COLTON, Calif. — The ongoing pandemic is straining the health care system by creating a growing shortage of front-line workers. While burnt-out doctors leave the industry, a new generation of doctors like Dr. Ashely Molina is stepping in.  

What You Need To Know

  • The Inland Empire has fewer primary care and specialty physicians than anywhere else in California – just 42 physicians per 100,000 residents

  • Riverside County Medical Association, or RCMA, and Inland Empire Health Plan, or IEHP, have partnered to create a Population Health Fellowship Program for physicians

  • The program also offers loan forgiveness incentives to help reduce the pressures of student debt and eliminate the strain of low-paying fellowship programs

  • To kick off the program in July-August 2021, two inaugural fellows worked with two IE physicians from IEHP's network

"We had a lot of patients coming in and we didn't really have enough room or enough physicians to even see all the patients," said Molina, a Population Health Fellowship recipient.

The need for physicians has never been greater in the Inland Empire, where Molina is entering her fellowship at the Arrowhead Regional Medical Center in Colton. The Inland Empire has fewer primary care and specialty physicians than anywhere else in California, with 42 physicians for every 100 thousand residents. Molina said this translates to patients waiting longer for appointments dates and doctors booking two patients in single appointment slots.

"We know that the patients need to be seen and if we're not there to see them then who's going to see them?" Molina said.

The Riverside County Medical Association and the Inland Empire Health Plan are partnering to create a Population Health Fellowship Program to entice young physicians like Molina to stay in the IE.

Dolores Green leads the Riverside County Medical Association.

"Even though they've gotten their education in the Inland Empire, they could end up in Colorado or New York. Statistics have shown where a person does their residency, the likelihood of them remaining in that area is very high," said Green, CEO of the Riverside County Medical Association.

The yearlong fellowship pairs fellows with mentor physicians and offers loan forgiveness as an incentive.
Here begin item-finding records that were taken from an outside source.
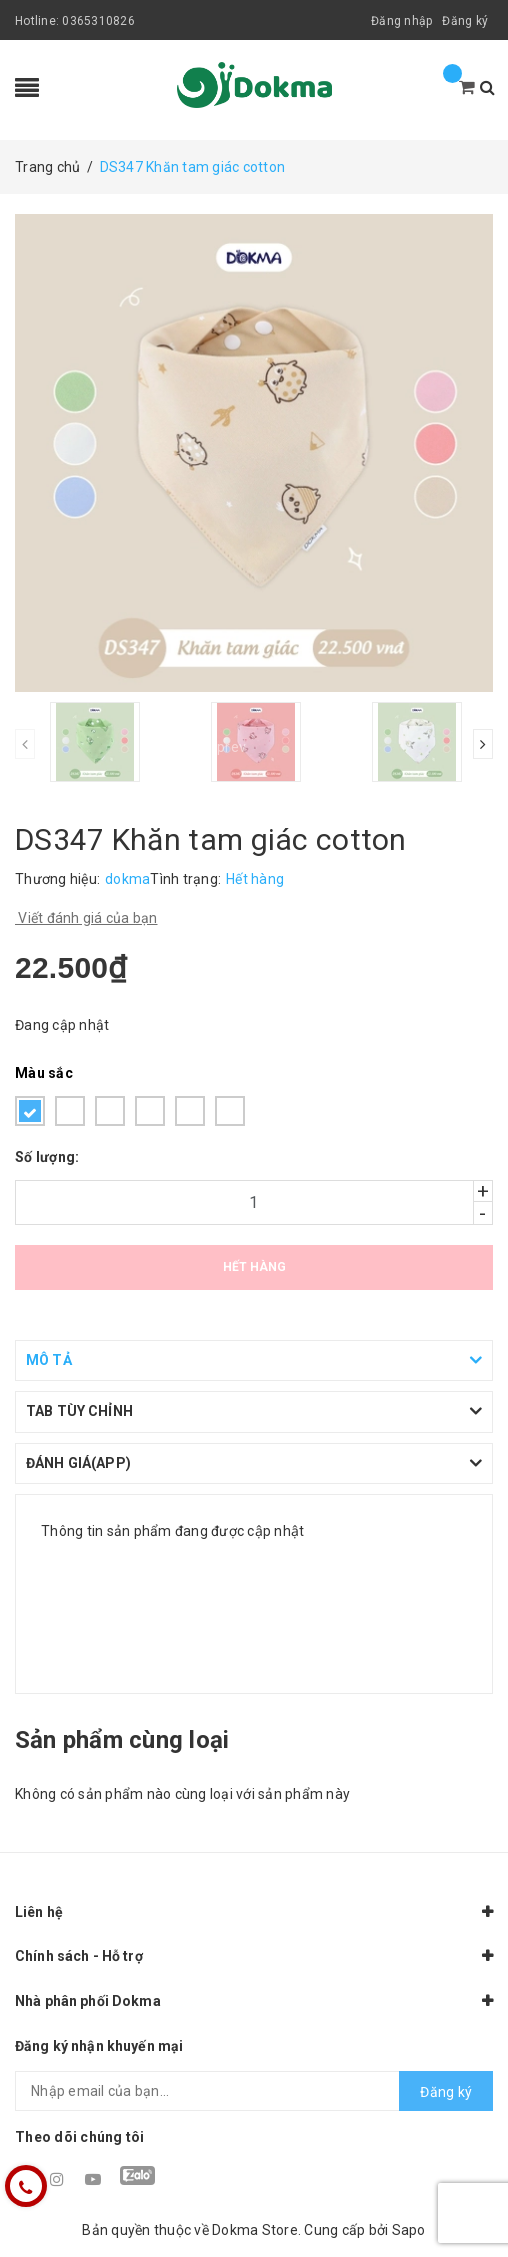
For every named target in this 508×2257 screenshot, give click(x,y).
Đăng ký (465, 21)
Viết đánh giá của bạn (86, 918)
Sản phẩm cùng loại (122, 1740)
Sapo (409, 2230)
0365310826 (98, 21)
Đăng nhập (401, 21)
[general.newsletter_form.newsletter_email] (254, 2091)
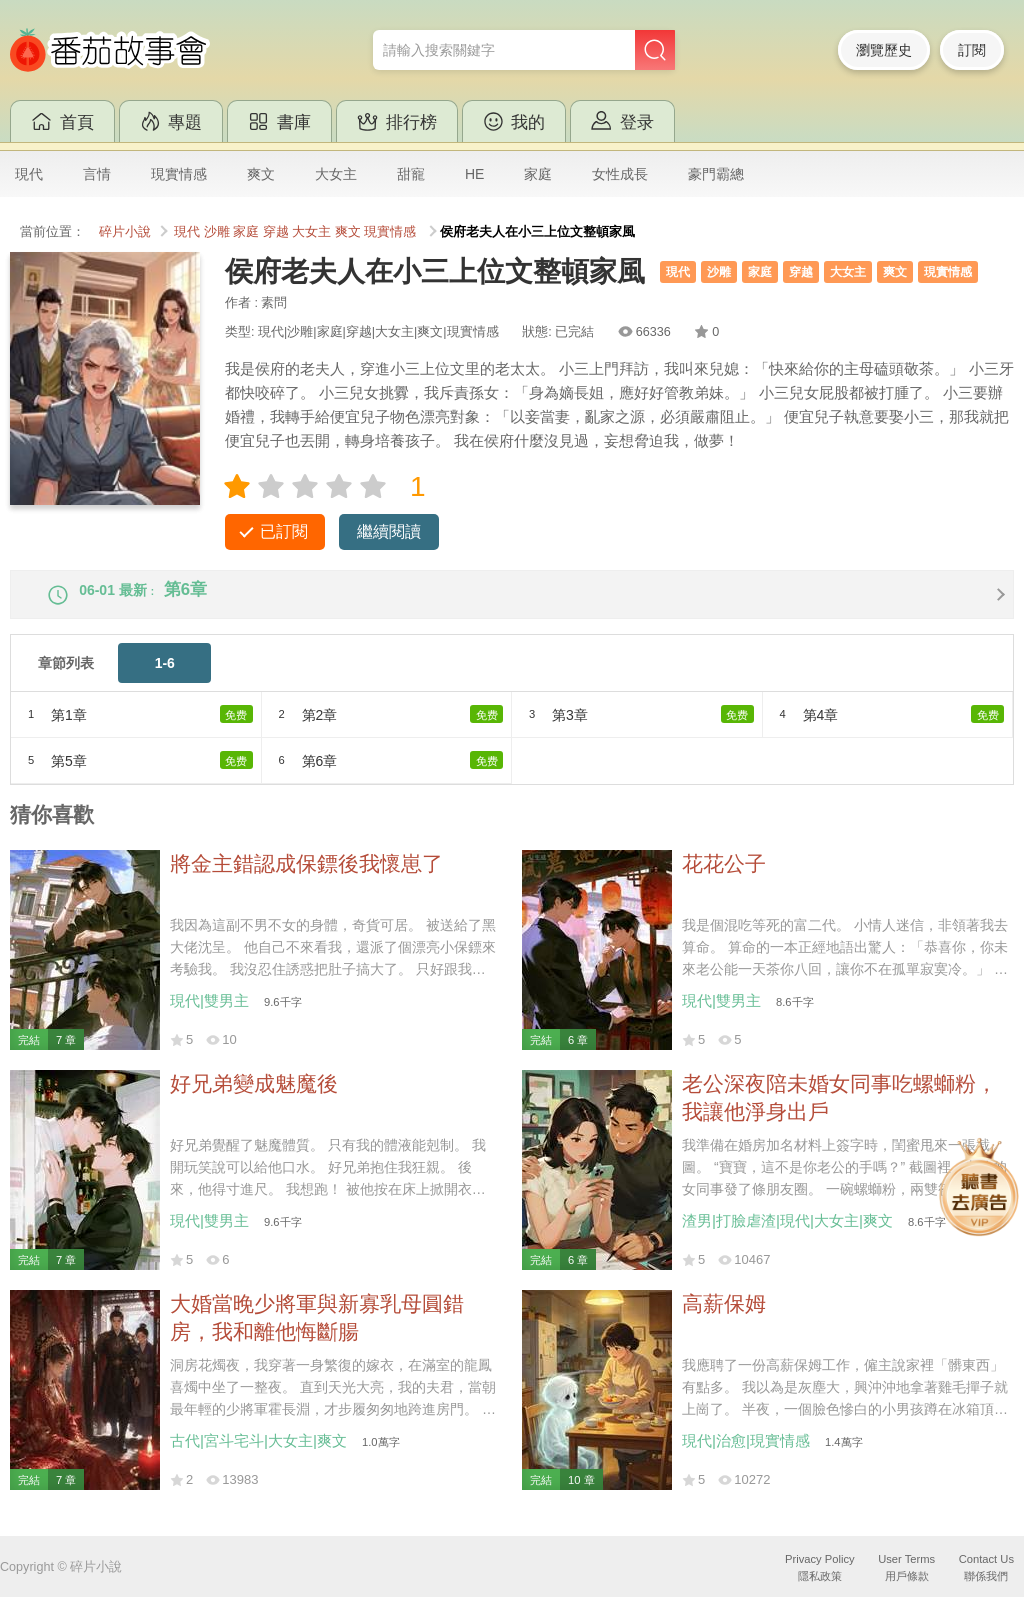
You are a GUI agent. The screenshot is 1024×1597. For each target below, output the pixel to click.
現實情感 (179, 174)
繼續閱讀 (389, 531)
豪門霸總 (716, 174)
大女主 (336, 174)
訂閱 (972, 50)
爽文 (261, 174)
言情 (97, 174)
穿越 (276, 232)
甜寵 (411, 174)
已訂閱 (284, 531)
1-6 (165, 680)
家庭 (538, 174)
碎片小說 (125, 232)
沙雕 (217, 232)
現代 (29, 174)
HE (474, 174)
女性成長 (620, 174)
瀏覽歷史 (884, 50)
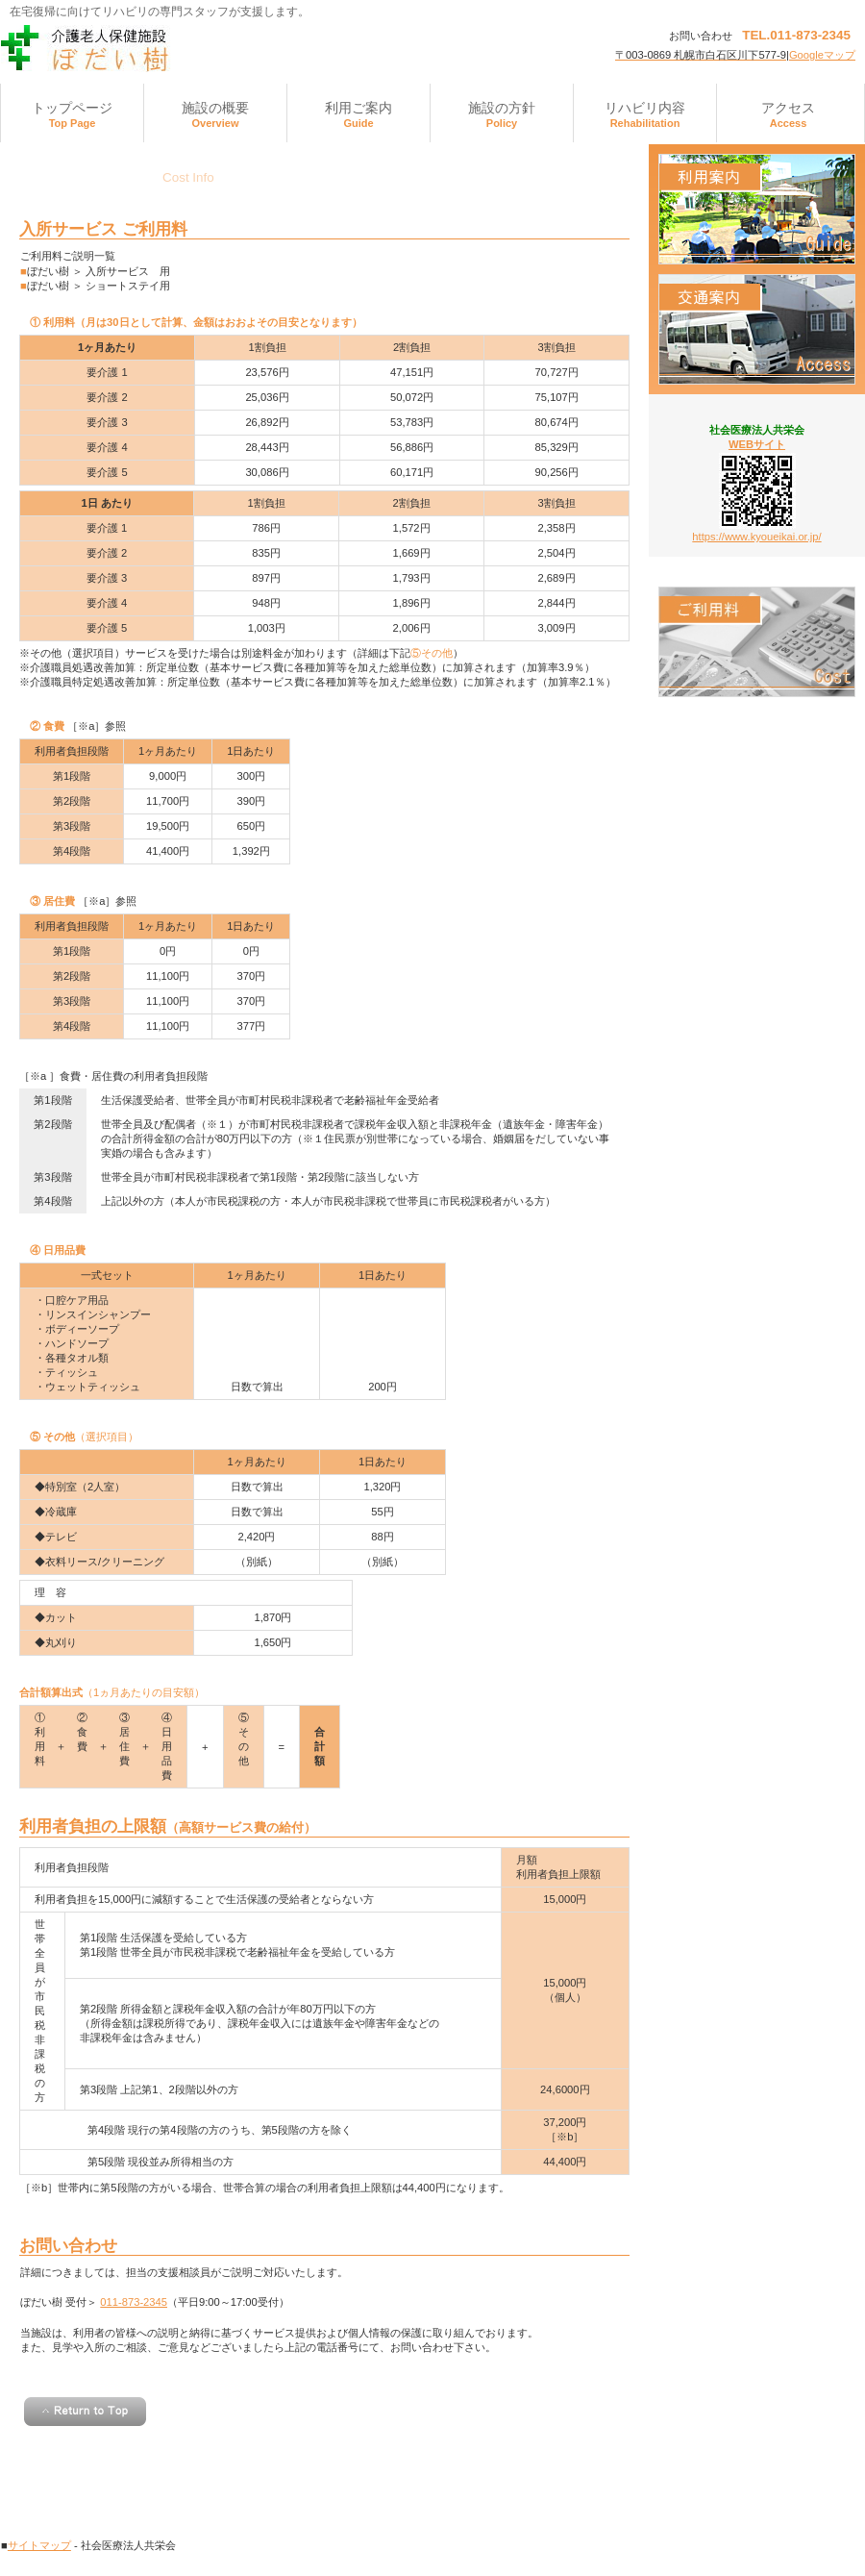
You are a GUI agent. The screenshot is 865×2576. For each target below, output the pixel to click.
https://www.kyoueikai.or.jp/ (756, 536)
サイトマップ (39, 2545)
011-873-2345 (133, 2302)
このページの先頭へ (85, 2411)
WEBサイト (757, 444)
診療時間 (756, 209)
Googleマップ (822, 55)
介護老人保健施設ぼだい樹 (192, 48)
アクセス (756, 329)
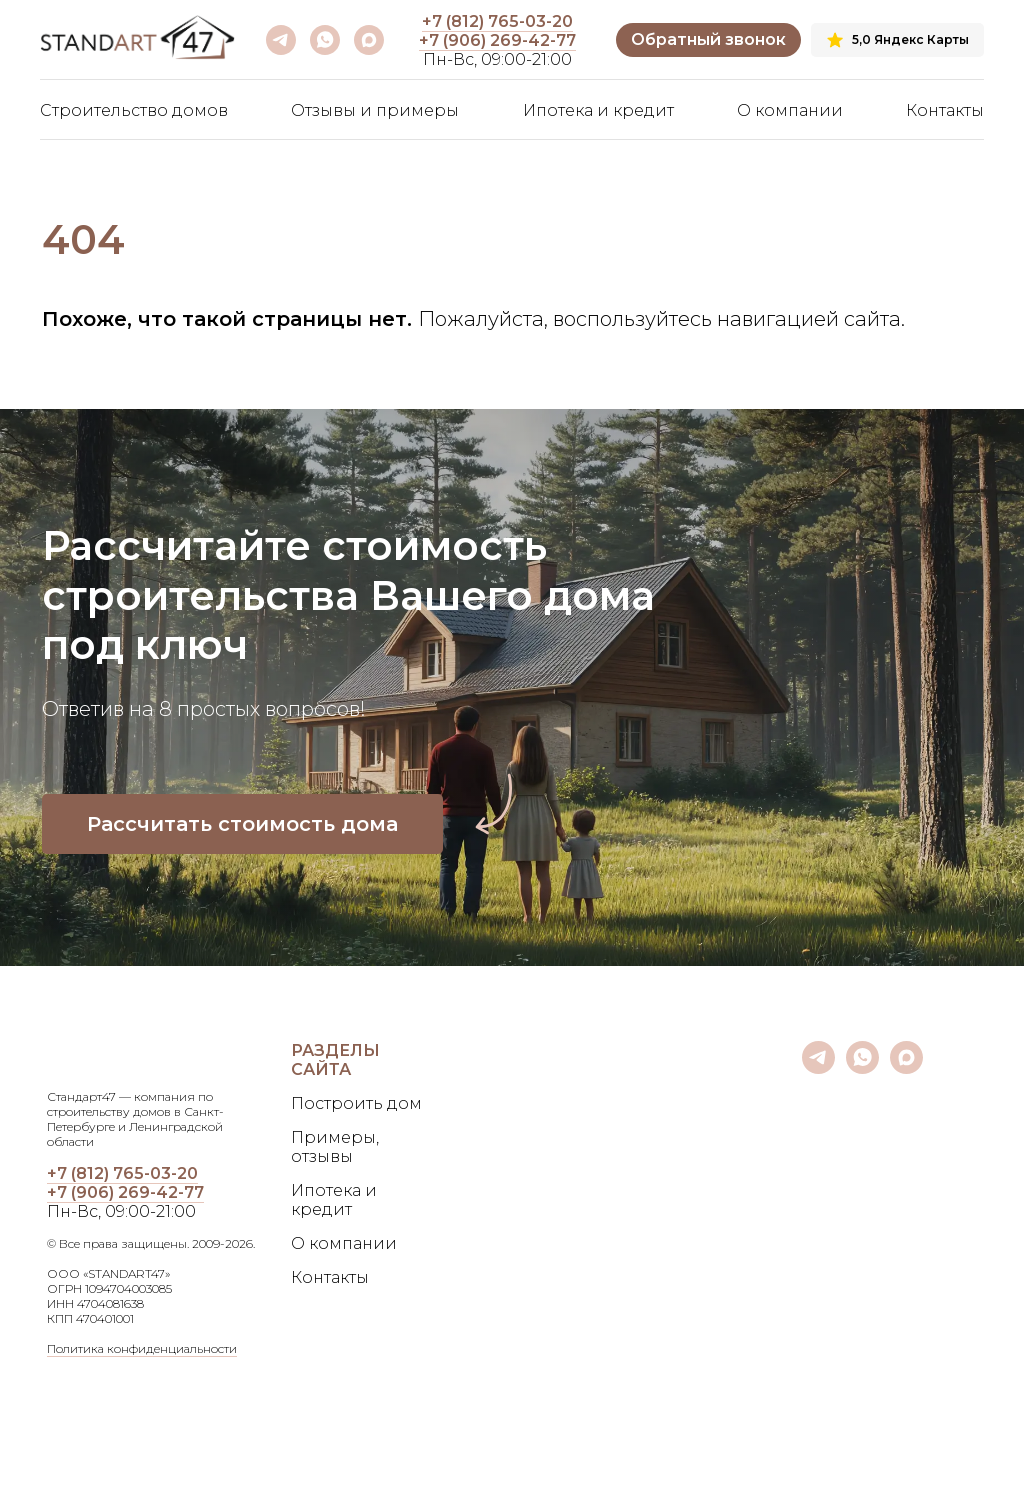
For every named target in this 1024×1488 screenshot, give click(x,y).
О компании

Young doctors can have as much as $600,000 in medical school loan debt.  

"With that debt, they have to look at how can they repay their debt while practicing medicine and raising a family, etc.," Green said.

Molina said she currently owes about $400,000 in school loans. This fellowship will shave off about $100,000 for her.

"To me it was no question. I knew I wanted to stay in the area and I knew I wanted to stay at Arrowhead and this was a way for me to continue studying and learning," Molina said.

Having completed her residency in the Inland Empire and getting to know her patient population, Molina plans to grow roots in the area and believes this is where she can make a difference.